Do you think I am making alternative b) up? No, not at all, the quote below is from the Newsweek article:
”Reinfeldt argues, in particular, that the state encourages immigrants not to work with subsidies that exceed the pay in off-the-books jobs for cleaners, handymen or day laborers. He and other critics also say Sweden undermines its competitiveness by allowing entry more readily to refugees than to immigrants with technical skills that the economy needs.”
This quote is actually really scary, but it makes the political alternatives clear. I agree the Swedish model is far from perfect. But I think it stands on three important pillars: 1. Free trade and market economy (accepted by the Social Democratic party for some 80 years). 2. An understanding that unprofitable companies should be shut down, i.e. structural rationalization (accepted by the Trade Union movement for some 50 years). 3. An acceptance of pillar 1 and 2 because of the generosity of the welfare system (known today as the Swedish model; some people on the far-left tend to forget about the other pillars, especially pillar 1). This last pillar is very important today, as life long learning and frequent moves between jobs have become so important.
These three pillars are not mentioned in the article, even if you can detect a choice between the lines. Either we keep and fine-tune the model we have. Or you believe Reinfeldt’s nice rhetoric, forgiving that he slipped his tongue when he spoke about refugees, and wait for him to slash the benefit levels to 65 percent.
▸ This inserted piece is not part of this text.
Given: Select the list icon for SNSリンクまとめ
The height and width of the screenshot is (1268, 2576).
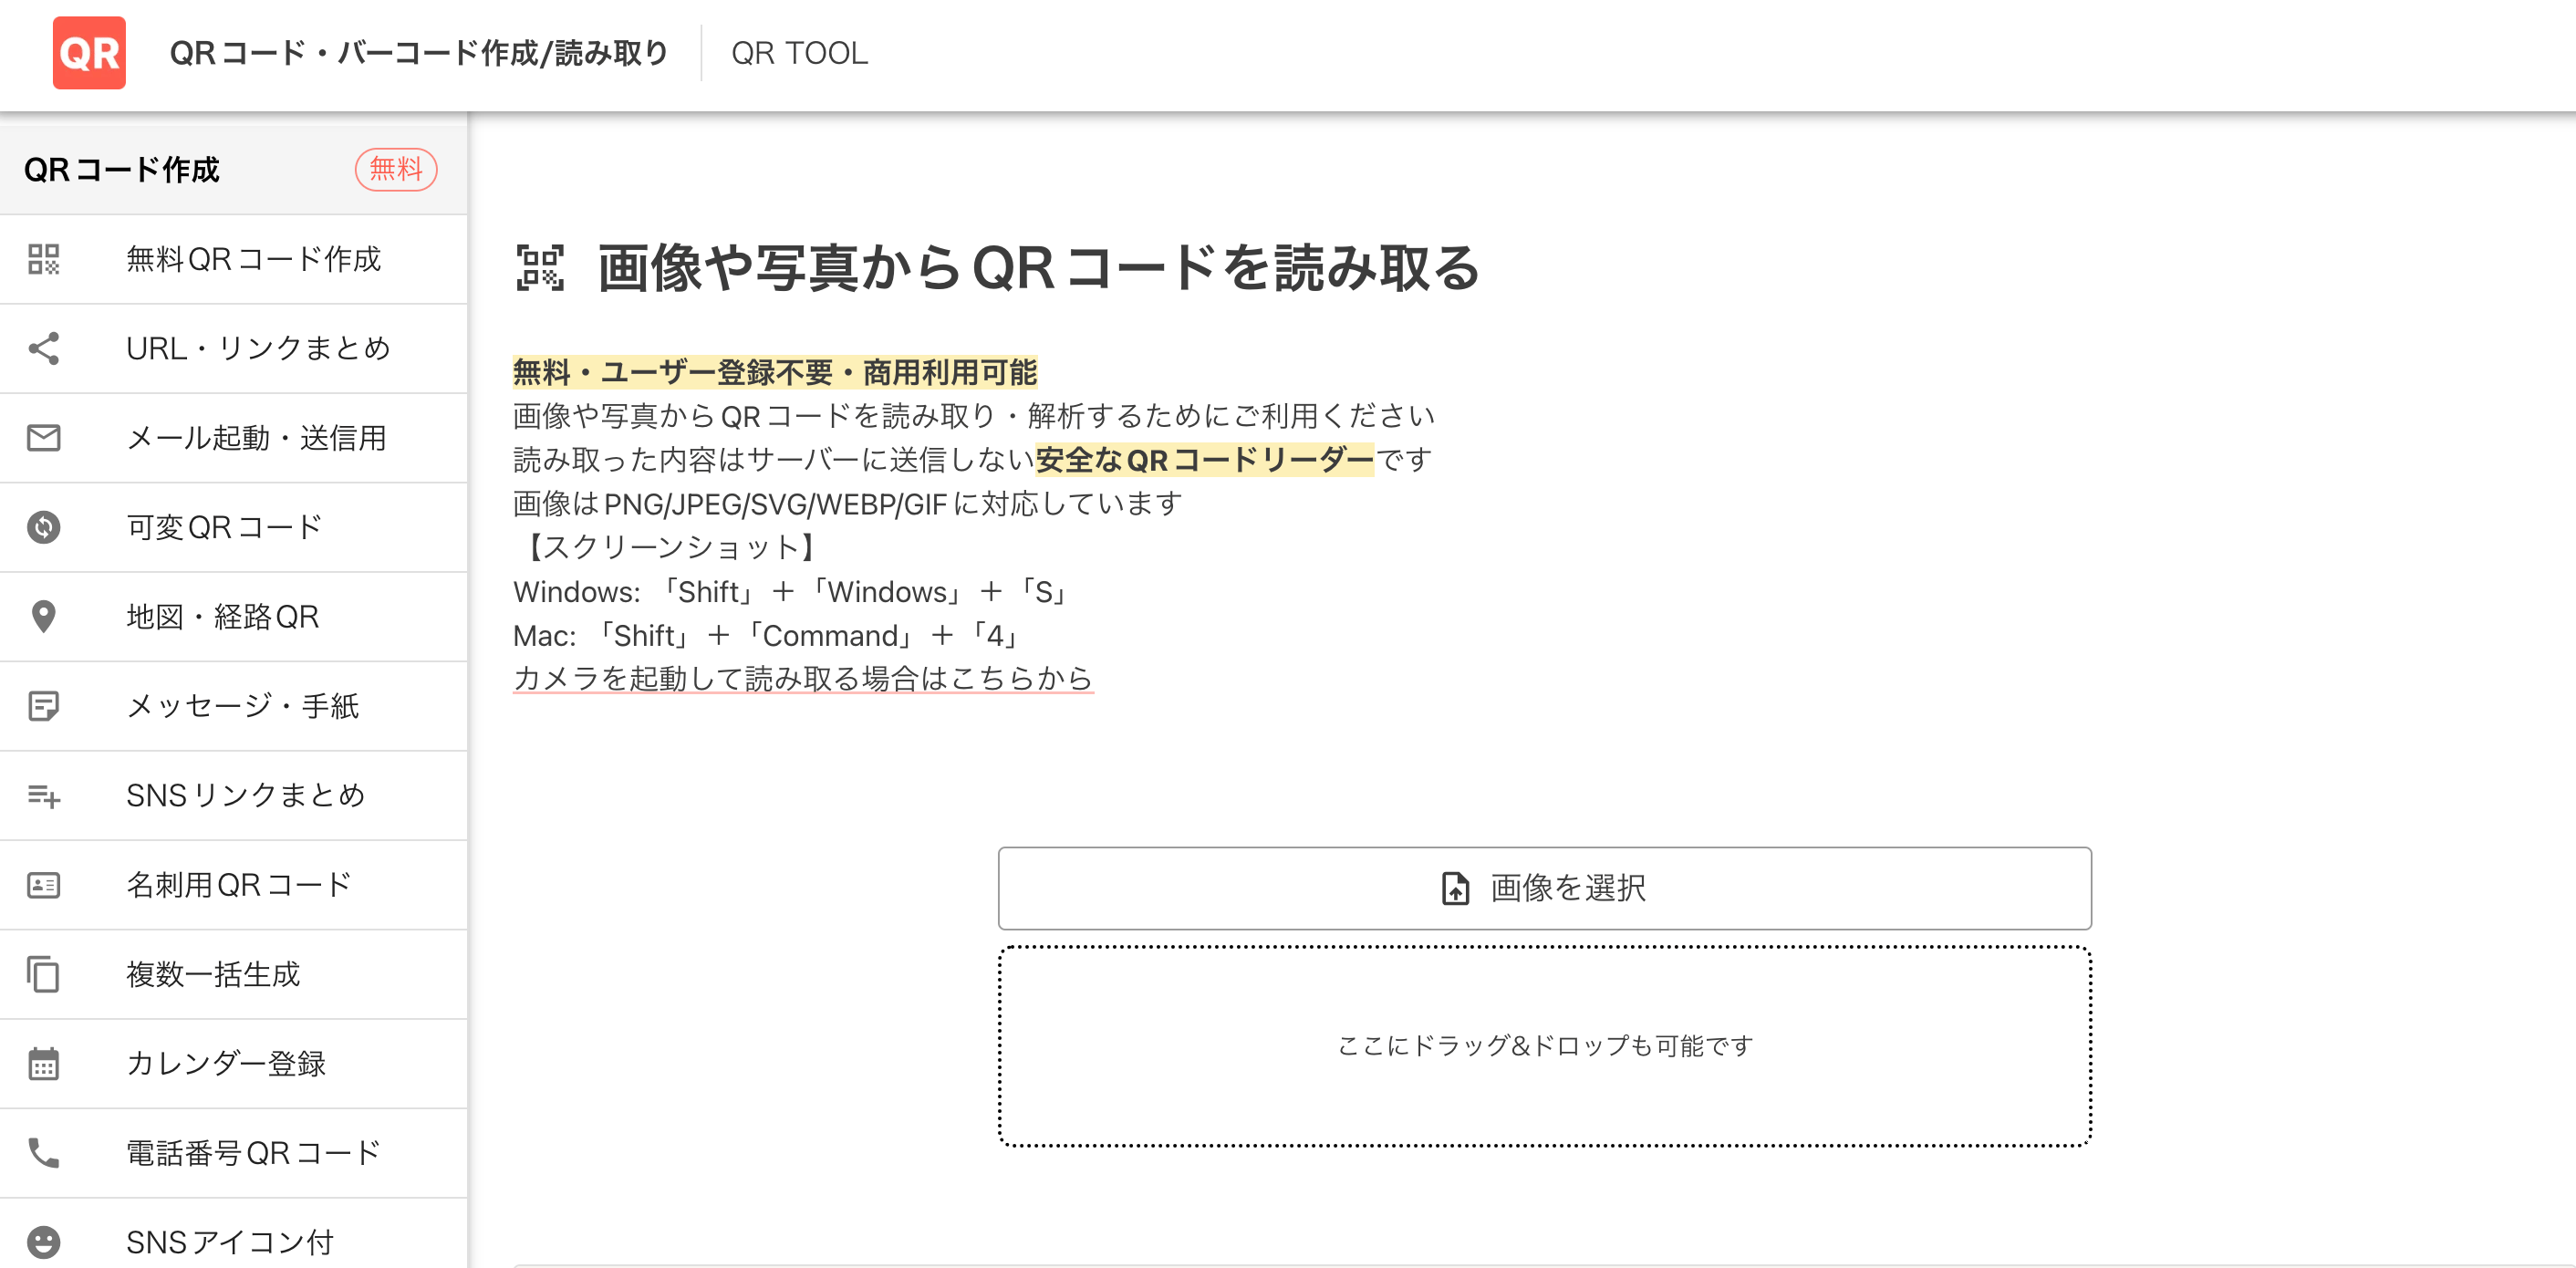Looking at the screenshot, I should click(x=45, y=795).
If that happens, I think the acceptance of pillar 1 and 2 will decrease. In that case, I think Reinfeldt’s brownish statement about immigrants and refugees will resonate better, unfortunately, among unemployed workers on a 65 percent benefit. When the workers are in a more exposed situation themselves, they will probably feel more hostile vis-à-vis stuff like globalization, free trade and immigration; three positive things we need badly.
I did not expect Newsweek to finish this whole line of thought as I am doing, but think again. Globalization is not losing pace, but Sweden is still doing fine. Fine-tune our model and keep the levels in the welfare system? Yes. Lower pillar three towards Anglo-Saxon levels, risking the acceptance for free trade and structural rationalization? No. Thanks, Newsweek, for making me think and write about the future of Sweden’s famous model again.